# Broke G Shock Strap



## suggsy (Aug 25, 2008)

Does anyone know how to fix a broken G shock strap (DW900), the bit that's broke off is the part where you feed the strap under.

Or is it just as well do buy another watch?

Thanks in advance


----------



## HappyLad (Oct 28, 2009)

suggsy said:


> Does anyone know how to fix a broken G shock strap (DW900), the bit that's broke off is the part where you feed the strap under.
> 
> Or is it just as well do buy another watch?
> 
> Thanks in advance


You can get replacement Casio straps for he G-Shocks.

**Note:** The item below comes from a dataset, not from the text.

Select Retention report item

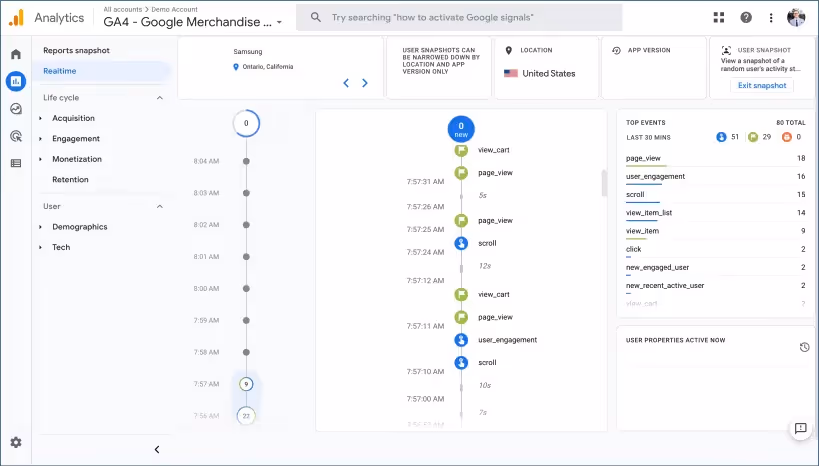[70, 179]
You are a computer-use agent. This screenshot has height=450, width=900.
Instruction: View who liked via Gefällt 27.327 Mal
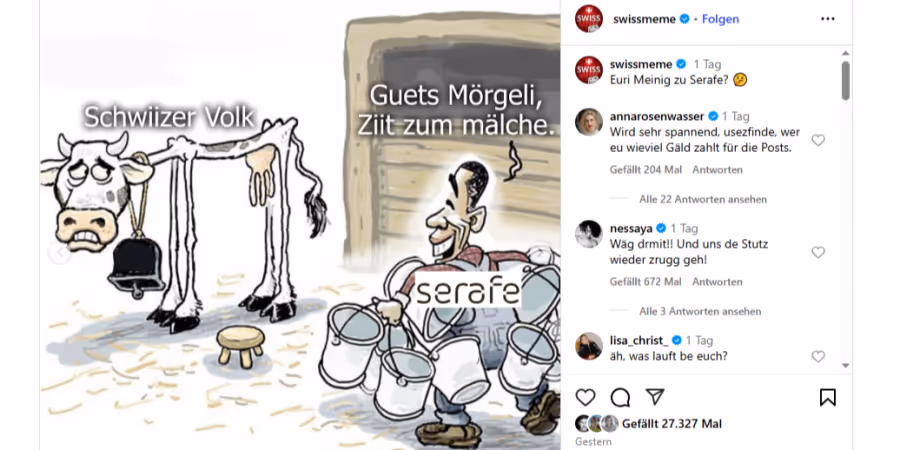672,424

Bit confused about "the part where you feed the strap under" - can you post a picture of what the problems is??

Another alternative to the Casio straps is to get the adapters that would let you use a Nato type strap.

I have mine on a Maratac strap:


----------



## suggsy (Aug 25, 2008)

Thanks It's fixed now,it was just the little 'hoop' you put the strap through after you buckle up the watch which keeps the strap from flapping around. I was thinking of one of those adaptors they look good on a maratac/nato


----------



## sparrow (Feb 7, 2009)

I've sourced replacement g shock straps from Amazon USA & UK - if you still want one I'd suggest looking there! :nerd:


----------



## shadowninja (Apr 14, 2009)

:lol: You mean you broke a keeper. I thought you meant you broke part of the lug or something similarly critical.


----------